23. At this stage, it will be convenient to first dispose of the contentions urged by the petitioners, against the validity of the promotions given to respondents Nos. 8 to 67 during the period between 1968 and 1975. In our opinion, the challenge raised by the petitioners against those promotions is liable to be rejected on the preliminary ground that it is most highly belated. No valid explanation is forthcoming from the petitioners as to why they did not approach this Court within a reasonable time after those promotions were made, in case they really did feel aggrieved by the said action of the Department. This writ petition has been filed only in the year 1979, and after such a long lapse of time the petitioners cannot be permitted to assail before this Court the promotions that were effected during the years 1968 to 1975. A party seeking the intervention and aid of this Court under Article 32 of the Constitution for enforcement of his fundamental rights, should exercise due diligence and approach this Court within a reasonable time after the cause of action arises and if there has been undue delay or laches on his part, this Court has the undoubted discretion to deny him relief. [See Rabindra Nath Bose and Ors. v. Union of India and Ors. : 2SCR697 .
24. In this case before us, many of the impugned promotions had been effected during the year 1968-69 onwards. Three of the present petitioners had challenged the validity of some of the promotions granted to various deputationists as well as the ranking given to them in a seniority list of ARC personnel published in 1971 by filing Civil Writ Petition No. 1020 of 1971 in the Delhi High Court. Though the High Court by its judgment dated April 7,1972 dismissed that writ petition on the ground that it was premature inasmuch as it had been submitted before it by the counsel for the Union of India that all the existing arrangements in the ARC were purely ad hoc and that service rules would be framed shortly, the High Court has recorded clear findings in the judgment that the principle adopted for the preparation of the combined seniority list of 1971 could not be said to have violated Articles 14 to 16 of the Constitution and that it had not been shown by the writ-petitioners in that case that the impugned promotions had been effected in violation of any 'statutory rules, constitutional or statutory limitations or even administrative instructions'.
25. If the petitioners were dissatisfied with the aforementioned findings res judicata against the petitioners in these proceedings. There is no satisfactory explanation forthcoming from the petitioners as to why no action at all was taken by them to challenge the validity of the impugned promotions given to respondents Nos. 8 to 67 from 1968 onwards for a period of nearly seven years subsequent to the aforesaid pronouncement by the Delhi High Court.
26. Quite apart from what has been stated above on the aspect of 'laches', on the merits also we do not find any substance in the contentions urged by the petitioners against the legality of the promotions granted to respondents Nos. 8 to 67 during the period between 1968 and 1975. At that time, as already, noticed, the ARC was a purely temporary Organisation which was being continued on a year to year basis.
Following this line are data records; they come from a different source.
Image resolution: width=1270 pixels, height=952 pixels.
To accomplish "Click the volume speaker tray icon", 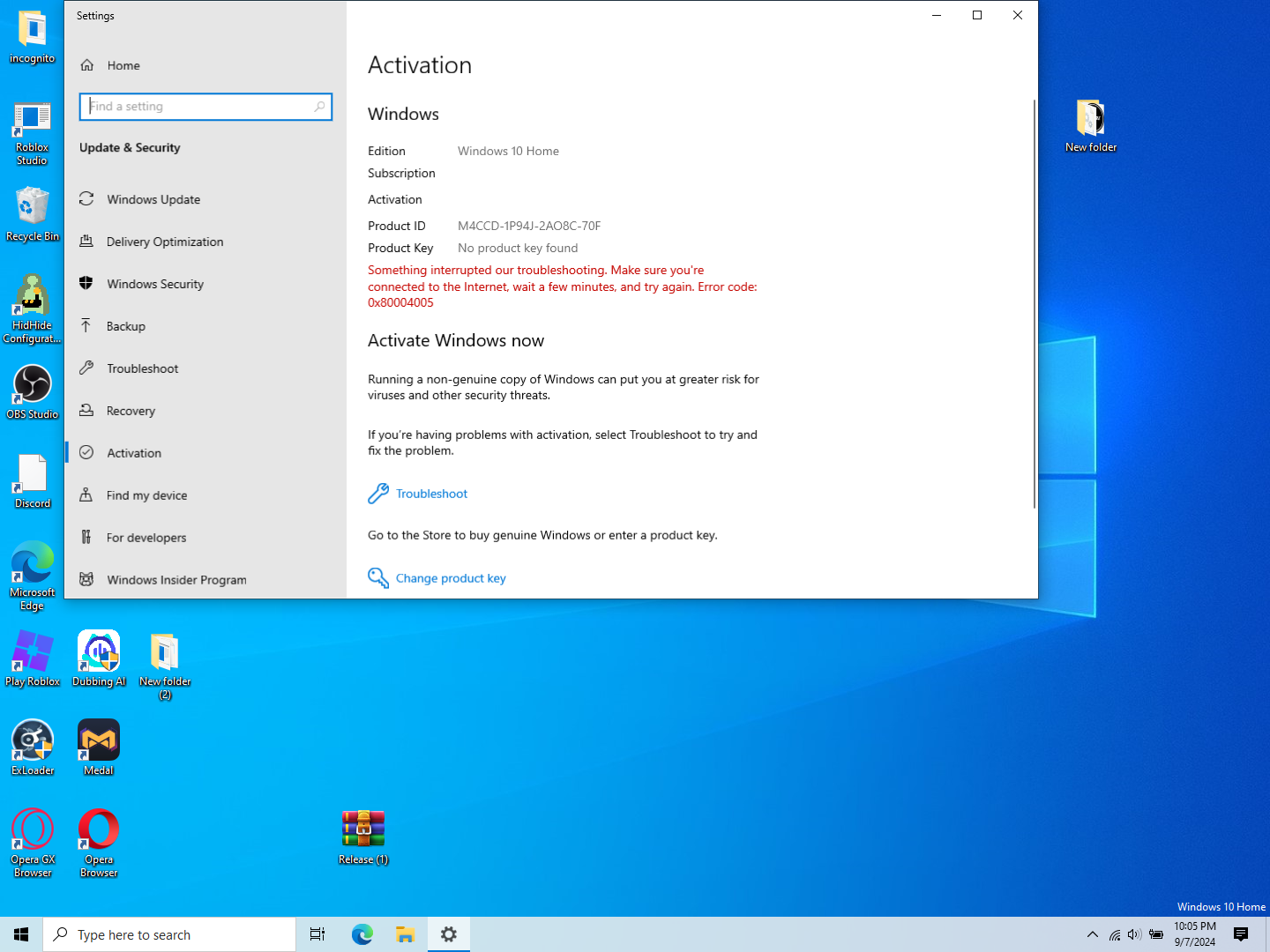I will [1134, 934].
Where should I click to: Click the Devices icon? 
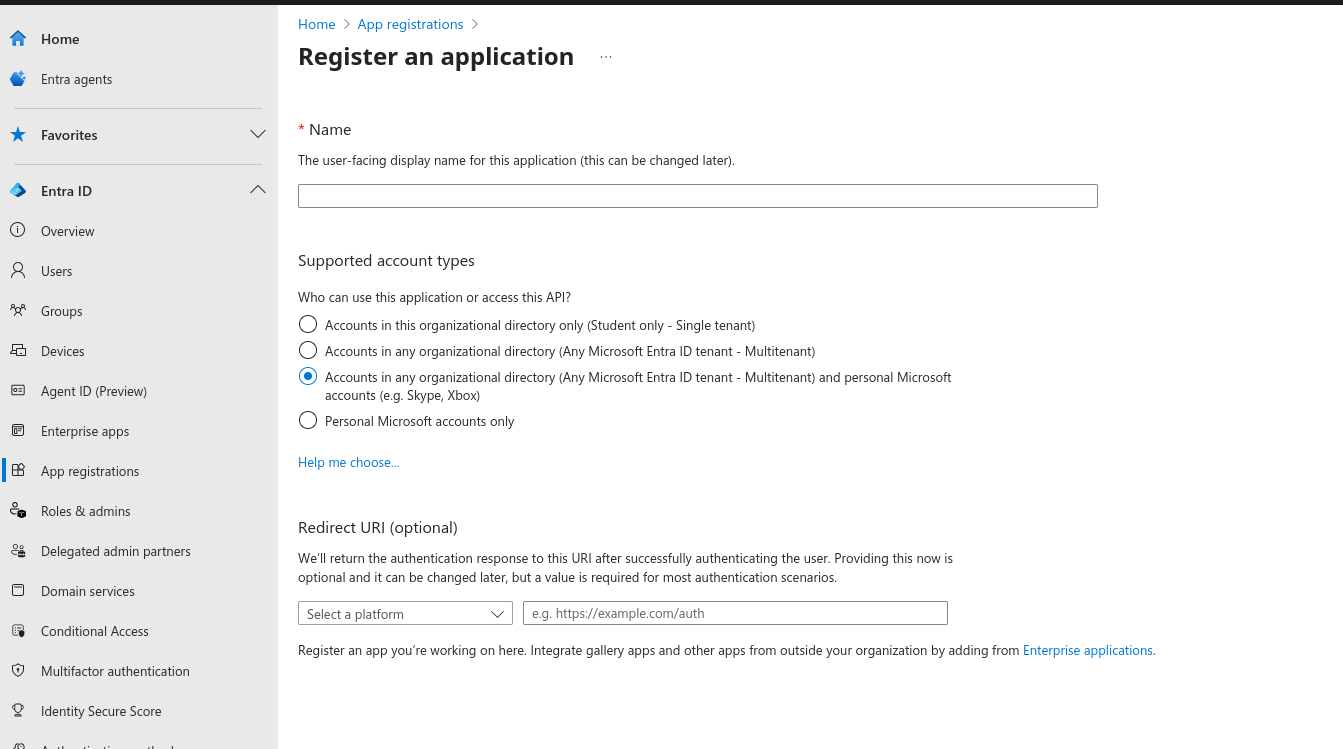click(18, 351)
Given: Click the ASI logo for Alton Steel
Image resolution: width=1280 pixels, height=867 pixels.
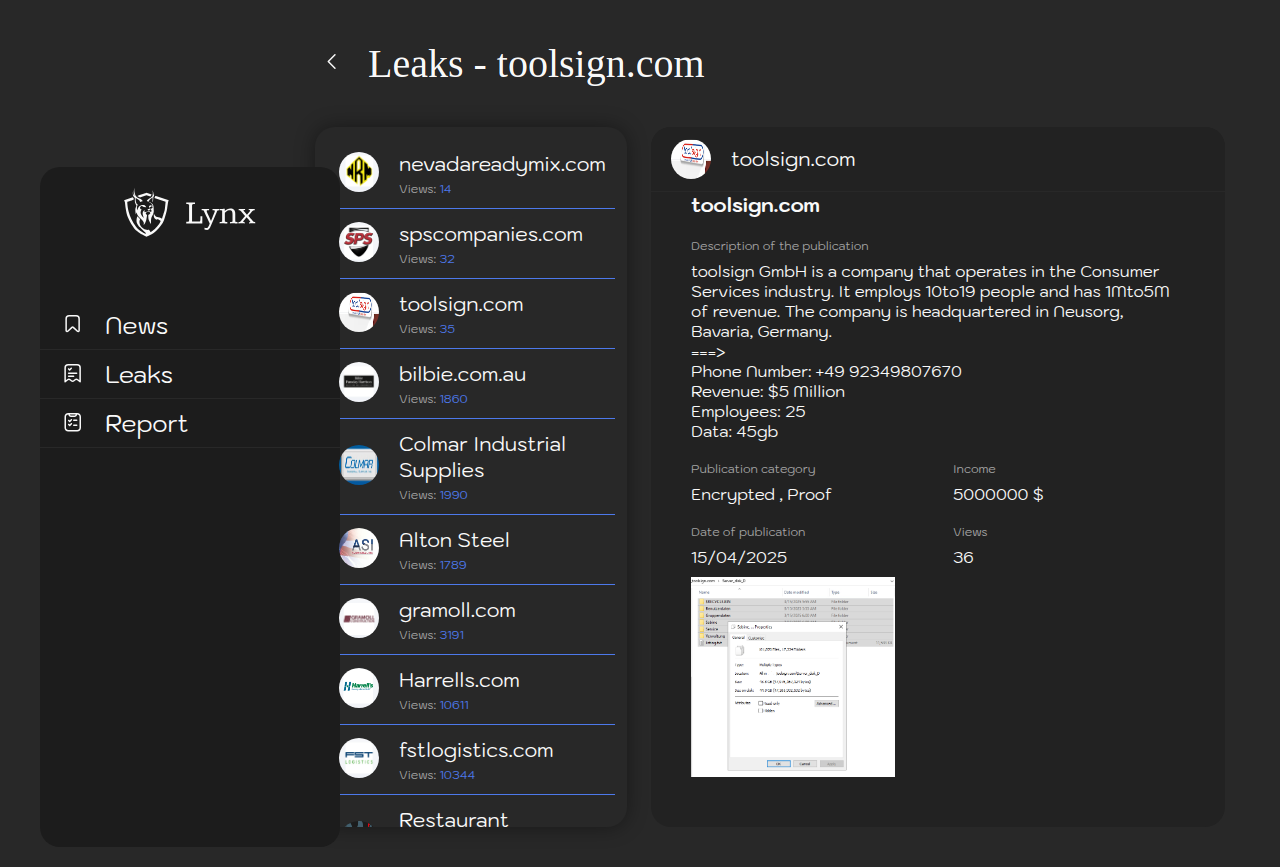Looking at the screenshot, I should pyautogui.click(x=359, y=548).
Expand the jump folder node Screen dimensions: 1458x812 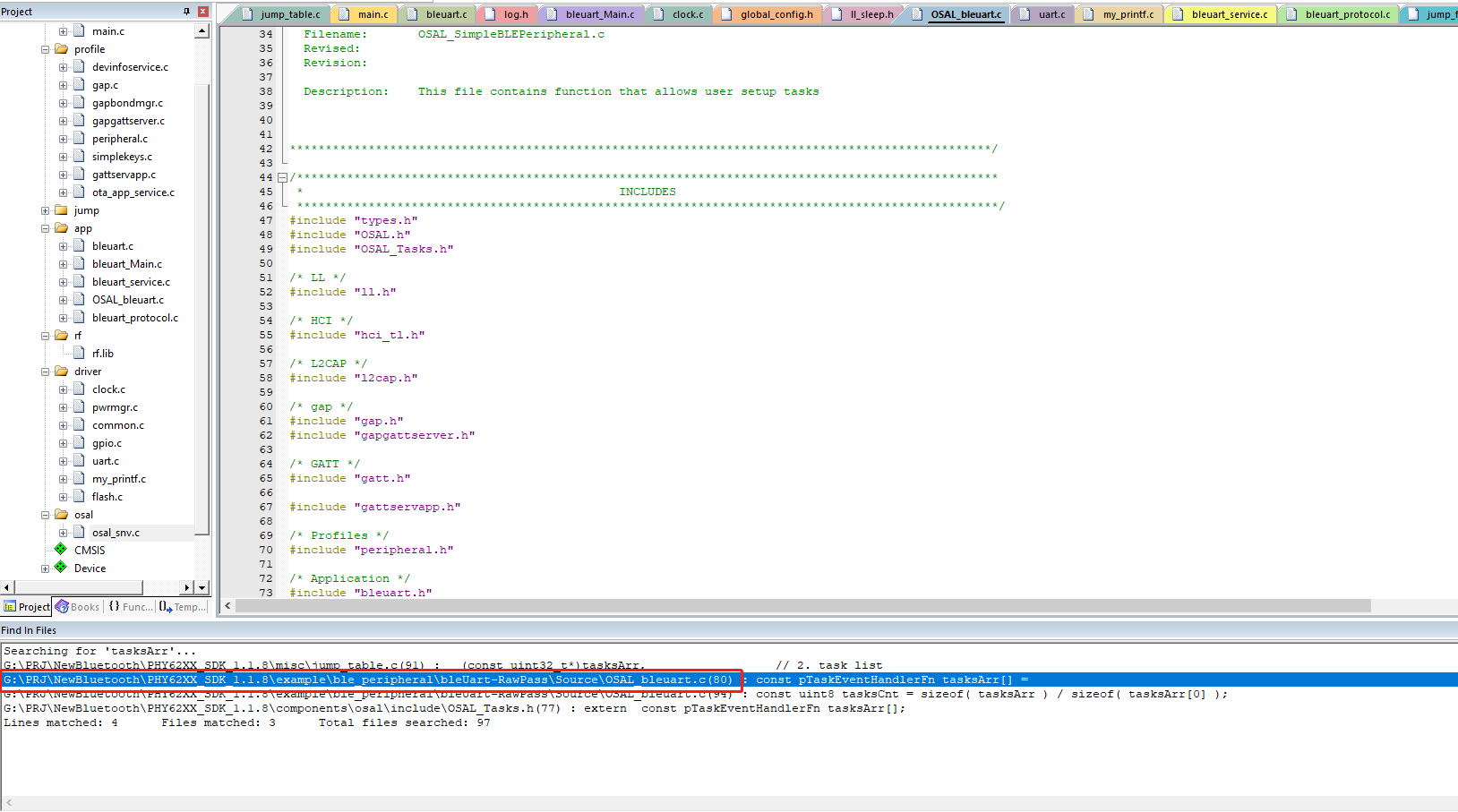tap(46, 210)
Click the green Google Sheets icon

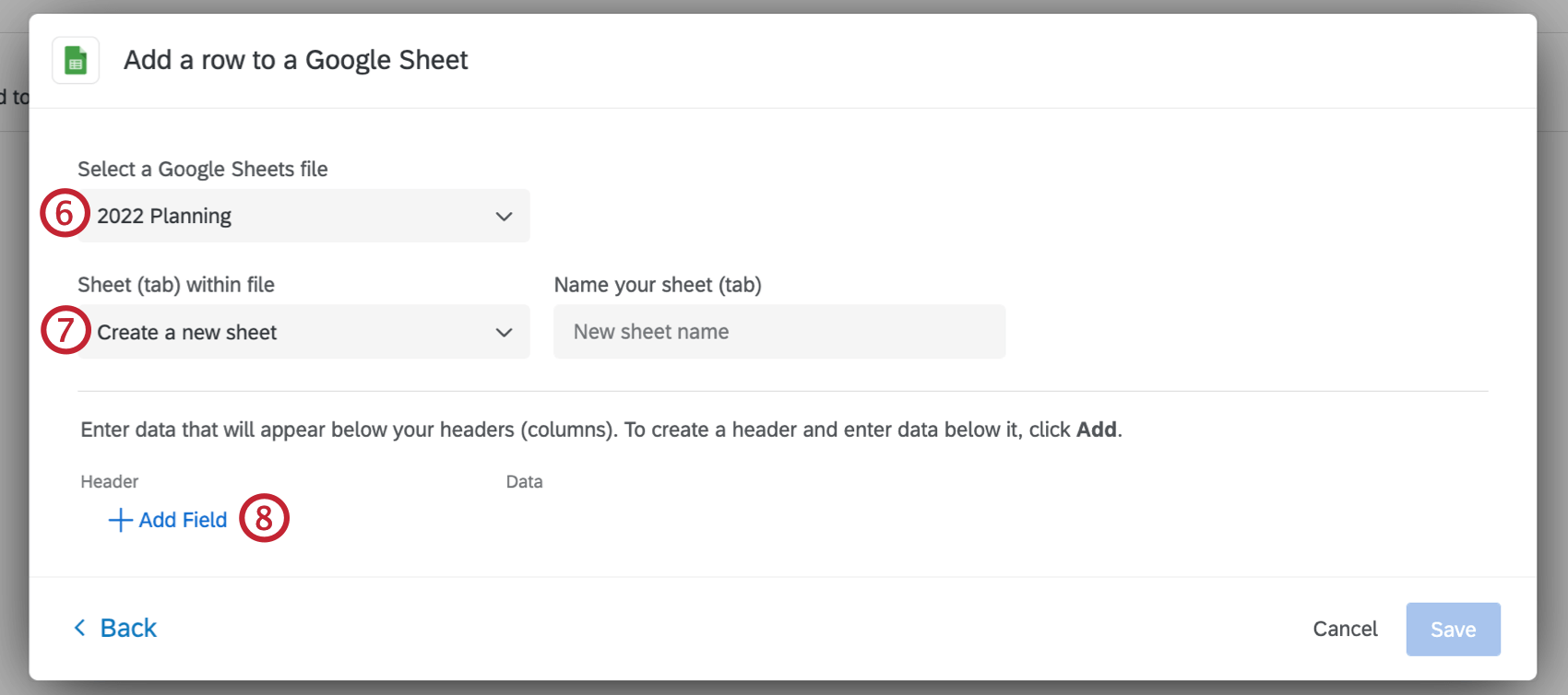pos(76,61)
There was no regular cadre of posts in the said Organisation, nor were there any rules governing the mode of recruitment etc. All the appointments made in the Organisation, whether of direct recruits like the petitioners or of deputationists like respondents Nos. 8 to 67, had been made only on an ad hoc basis. Since there was no regularly constituted service, the principles contained in the Office Memorandum dated December 22, 1959 issued by the Ministry of Home Affairs (Annexure 'C'), on which strong reliance was placed by the petitioners, could have no application at all to the temporary ARC Organisation. It is clear from a reading of the said Memorandum (Annexure 'C') that its provisions will get attracted only in relation to Government servants appointed to the Central Services.
27. During the period aforementioned, the ARC was just a Task Force set up on an ad hoc and experimental basis for the purpose of carrying out certain functions of a highly specialised and sensitive nature. Quite naturally, the personnel required for manning the Organisation had to be picked and grouped together in the manner best suited to effectuate the object and purpose underlying the creation of the Organisation. So long as there was no regular cadre and hierarchy of posts and no rules laying down the mode of appointment/promotion to those posts it was perfectly open to the Government to fill up the posts by securing the services of persons who, in its opinion, were, by virtue of their experience and qualifications, best suited for being entrusted with the specialised kinds of functions attached to the various posts. We have already seen that the petitioners had been appointed as ACIOs-II (DFOs) only on a temporary and ad hoc basis. Such appointments did not confer on them any rights even to the posts of DFOs. It had also been categorically made clear to them in the letters containing the offers of appointment that such appointments will not confer on them any right to the permanently absorbed in the post if and when it was made permanent. There was also not even any executive order or Administrative instruction declaring the post of DFO as the feeder category for appointment to the higher posts. In such circumstances, it has to be held that the petitioners had no legal right or claim for being appointed by promotion to the higher posts of ACIO-I (FO), ATO, etc.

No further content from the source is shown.